Selected text>
---

The final leg of the Evangelical political/legal agenda is one we've heard a lot about in recent years: protections for religious institutions and individuals from "onerous" regulatory and legal requirements, such as equal employment rights for LGBTQ persons, the provision of contraception services by religious hospitals, care providers and pharmacists, and mandatory coverage for those services under insurance programs. Bush-era efforts included narrower but equally blatant provisions, such as language specifically permitting the Salvation Army to continue its bias against gays even in Federally funded "faith-based initiatives." Marriage equality proposals are met with strident howls that clergy and churches will be forced to act against their deeply held convictions. And on and on and on.
The primary basis for these efforts to insulate religious organizations and folks from laws they don't like is found in the myth of Christian persecution. This is another cornerstone of modern Evangelicalism, and nearly as powerful as the Great Commission. If Christianity and Christians are under assault, if (as they believe) Evangelicals are simultaneously a potent political force and an embattled minority, then they need to use their political influence to write as many protections of their religious freedom and its social and political expression into law as they can, while they can. They do this for the same reason minorities have always sought legal protections: because they don't want to be bullied by those who have more power.
Conclusion
Basically, the upshot of all this is simple. If Evangelicals really come to believe that they have lost the battle for the soul of America, they won't go away quietly. They won't hide in their churches and await the End of Days. They have a God-given job to do, and they'll simply redouble their effort to do it, using both the means we're familiar with and any new approaches they can think of.
In the '60s and '70s we didn't anticipate the resurgence of the right, and got caught by surprise when the Moral Majority and its ilk became such prevalent voices in the '80s. In the '80s we didn't anticipate the takeover of school boards, so we missed the early rounds and had to start playing catch-up much too late in the '90s. We thought the basic outlines of abortion rights were long settled, and lost myriad battled in recent years. Only in the realms where we were on offense -- most notably gay rights -- have we had particularly notable, if hard-fought, successes.
The next series of Evangelical battles is coming.
And if we in the progressive lines aren't expecting the next onslaught, they'll ride right over us.

---

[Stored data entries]
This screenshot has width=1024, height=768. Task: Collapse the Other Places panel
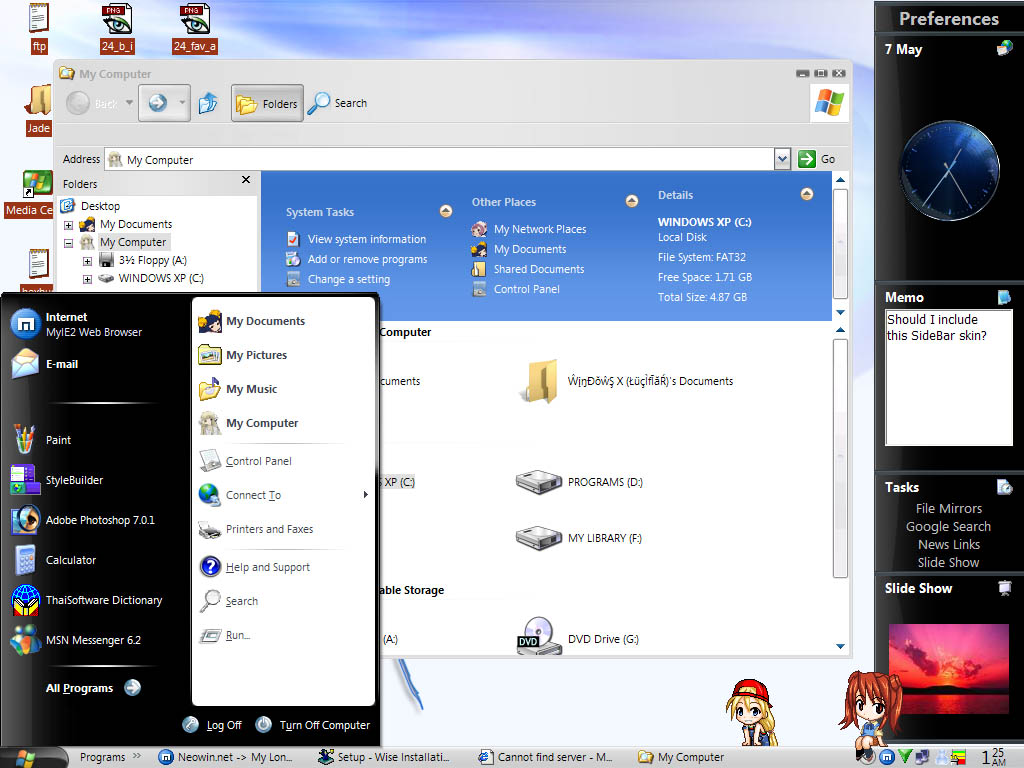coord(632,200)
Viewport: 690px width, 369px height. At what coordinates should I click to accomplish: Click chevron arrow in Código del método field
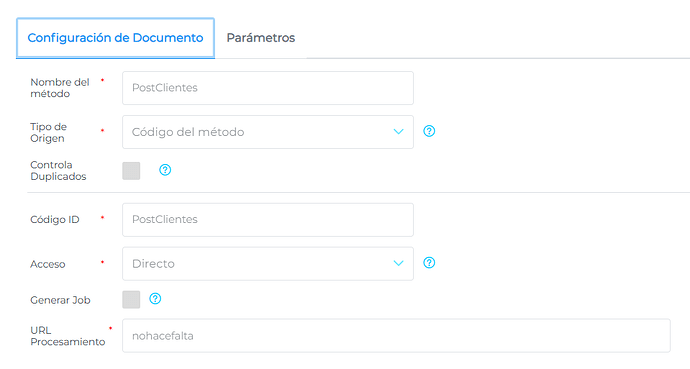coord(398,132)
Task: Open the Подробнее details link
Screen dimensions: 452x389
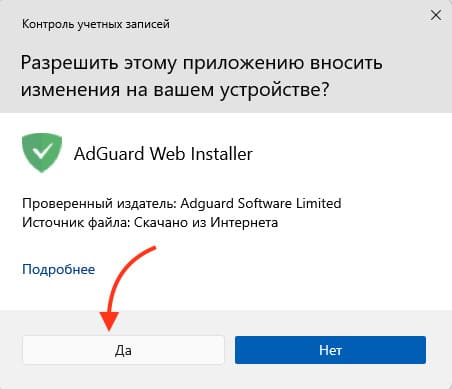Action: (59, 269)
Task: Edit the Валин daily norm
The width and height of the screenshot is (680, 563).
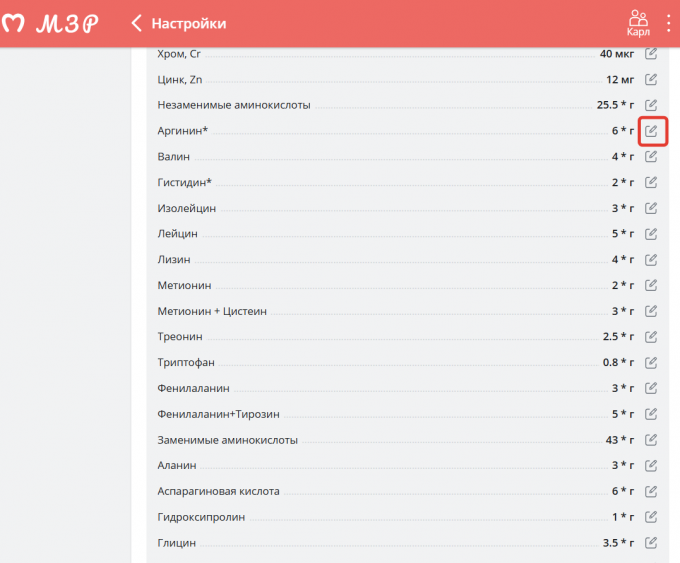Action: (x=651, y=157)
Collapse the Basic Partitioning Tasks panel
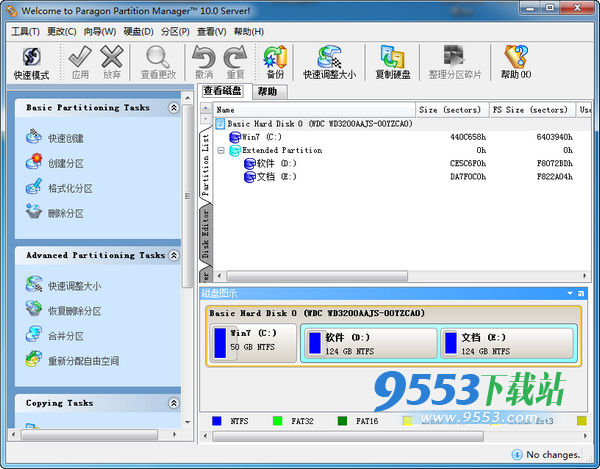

---

Using the information>
• a. Answer these questions from the text on the Evangelical agenda:
(i) Which organization did Bush-era provisions specifically permit to continue its bias against gays?
(ii) What does the text name as the primary basis for efforts to insulate religious organizations and individuals from laws they don't like?
(iii) Which realm does the text name as the most notable one where progressives were on offense?
• b. Decide whether each statement agrees with the text on the Evangelical agenda, and quote the words that settle it:
(i) Progressives anticipated the takeover of school boards in the '80s.
(ii) If Evangelicals believe they have lost the battle for the soul of America, they will retreat into their churches.
(iii) The text ranks the myth of Christian persecution as nearly as powerful as the Great Commission.
Use only the text on the Evangelical agenda when answering.

Answers per task>
• a.
(i) The Salvation Army.
(ii) The myth of Christian persecution.
(iii) Gay rights.

• b.
(i) No: "In the '80s we didn't anticipate the takeover of school boards"
(ii) No: "They won't hide in their churches and await the End of Days."
(iii) Yes: "This is another cornerstone of modern Evangelicalism, and nearly as powerful as the Great Commission."